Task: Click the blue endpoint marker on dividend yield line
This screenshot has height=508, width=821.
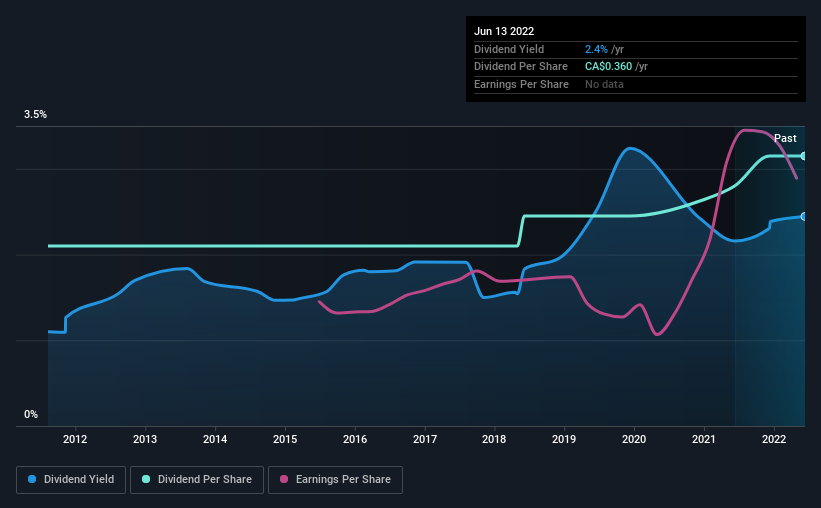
...
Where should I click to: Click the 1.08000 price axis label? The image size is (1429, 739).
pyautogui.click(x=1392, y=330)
* * *
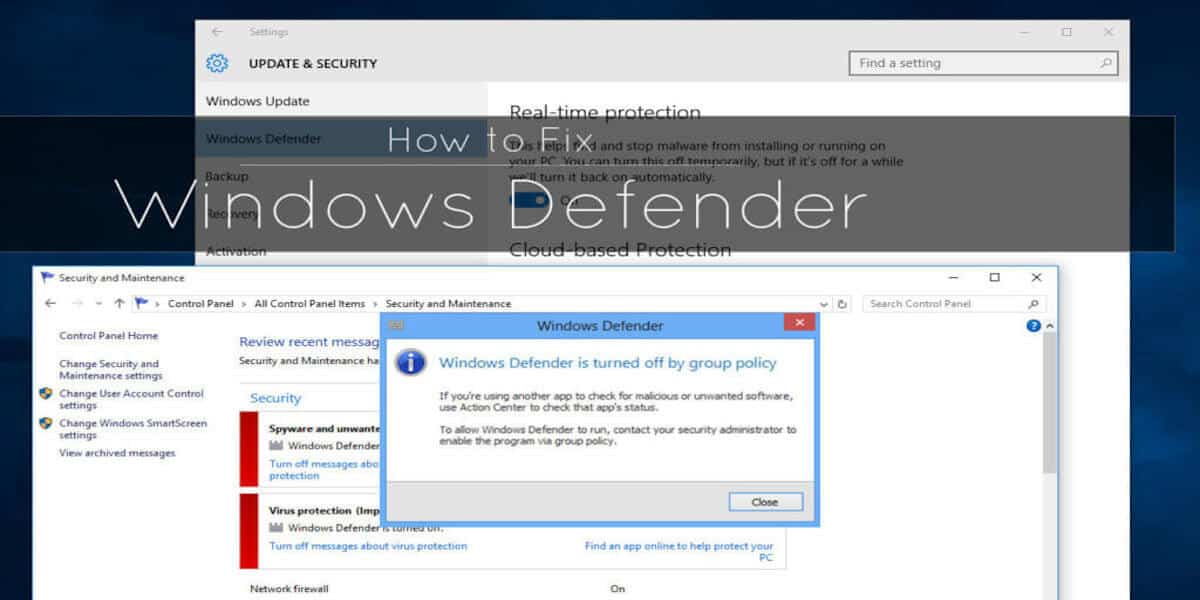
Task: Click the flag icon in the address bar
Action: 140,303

--- Required work ---
Copy the stretch of the records above that runs from the line with "Task: Click the blue" through the line with "This screenshot has height=508, width=821.". Both end lines belong in the copy, and nothing else does.

--- Reply ---
Task: Click the blue endpoint marker on dividend yield line
This screenshot has height=508, width=821.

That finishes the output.